Last week, Senators Barrasso (R-Wyo.) and DeMint (R-S.C.) offered legislation which seeks to curb some of the more costly burdens placed on companies through the Sarbanes-Oxley Act of 2002. Their bill, the Startup Expansion and Investment Act, targets Section 404 of Sarbanes-Oxley—a burdensome rule which has greatly increased regulatory compliance costs for many businesses. Rep. Ben Quayle (R-Ariz.) introduced a companion bill in the House earlier this year (H.R. 2941).

While implemented with the intention of securitizing and standardizing accounting measures of publicly traded companies, Section 404 has only led to increased costs for these entities, thus discouraging many small and mid-sized companies from going public. This, then, only allows the largest companies from operating in the public markets, disallowing the smaller firms from expanding and creating jobs. The Senate bill would raise the Section 404 exemption threshold from companies with a worldwide value of $75 million to companies with a worldwide value of $1 billion.

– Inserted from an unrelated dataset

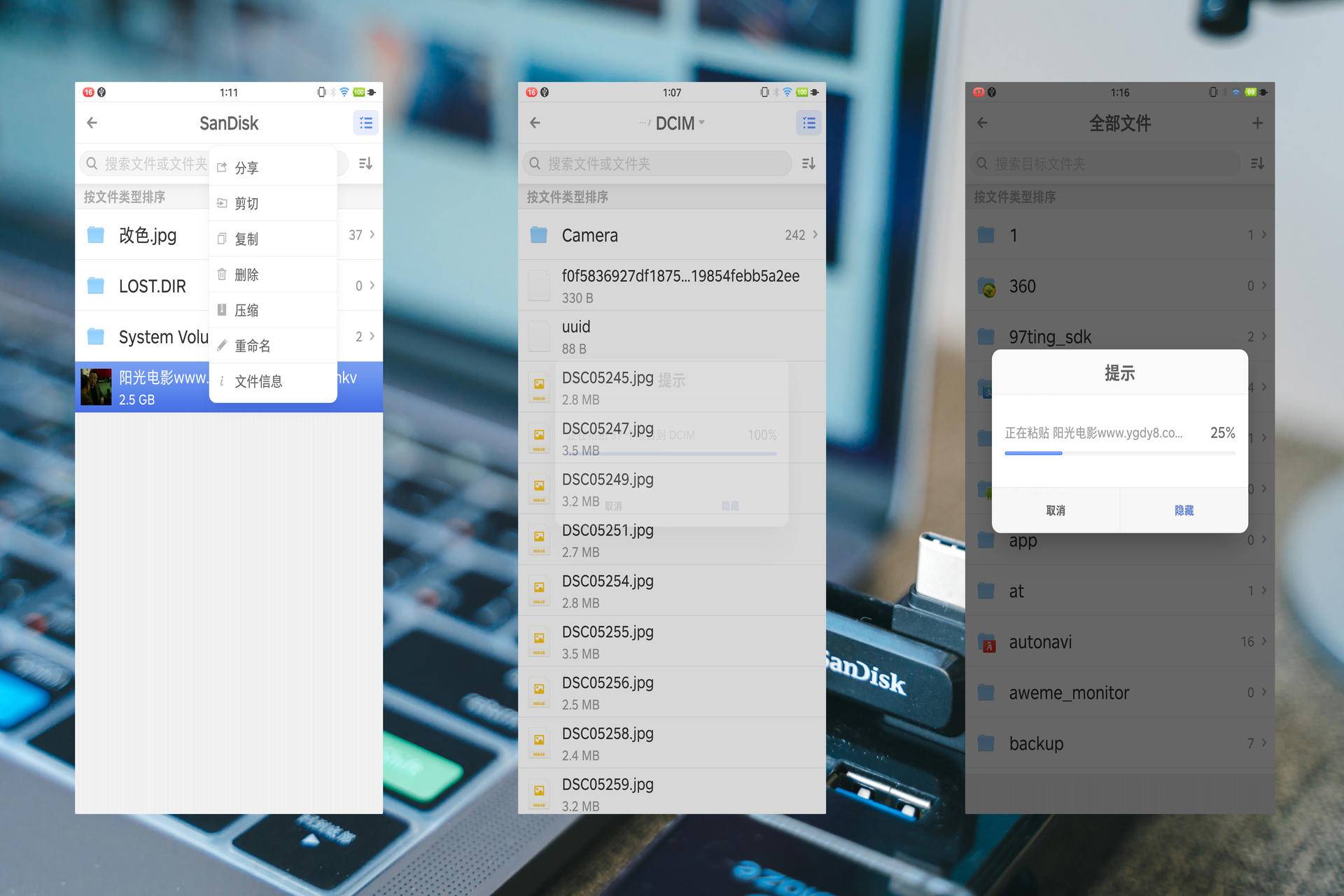Toggle list view icon in DCIM header
Viewport: 1344px width, 896px height.
click(x=808, y=123)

Before Sarbanes-Oxley was enacted, the Securities and Exchange Commission (SEC) stated that the compliance costs of Section 404 would be around $91,000. Yet, in 2009, the SEC conducted a study which found that companies actually spend around $2.3 million on Section 404-related compliance measures. In addition, President Obama’s own Jobs Council found that over the past three years, the number of new startups has decreased by 23%. The regulations enforced by Sarbanes-Oxley are discouraging the expansion of startups, thus inhibiting job growth in this tough economy.

In order to foster in further economic growth and job creation, it is imperative that the Startup Expansion and Investment Act is passed, thus increasing the threshold for Section 404 exemptions.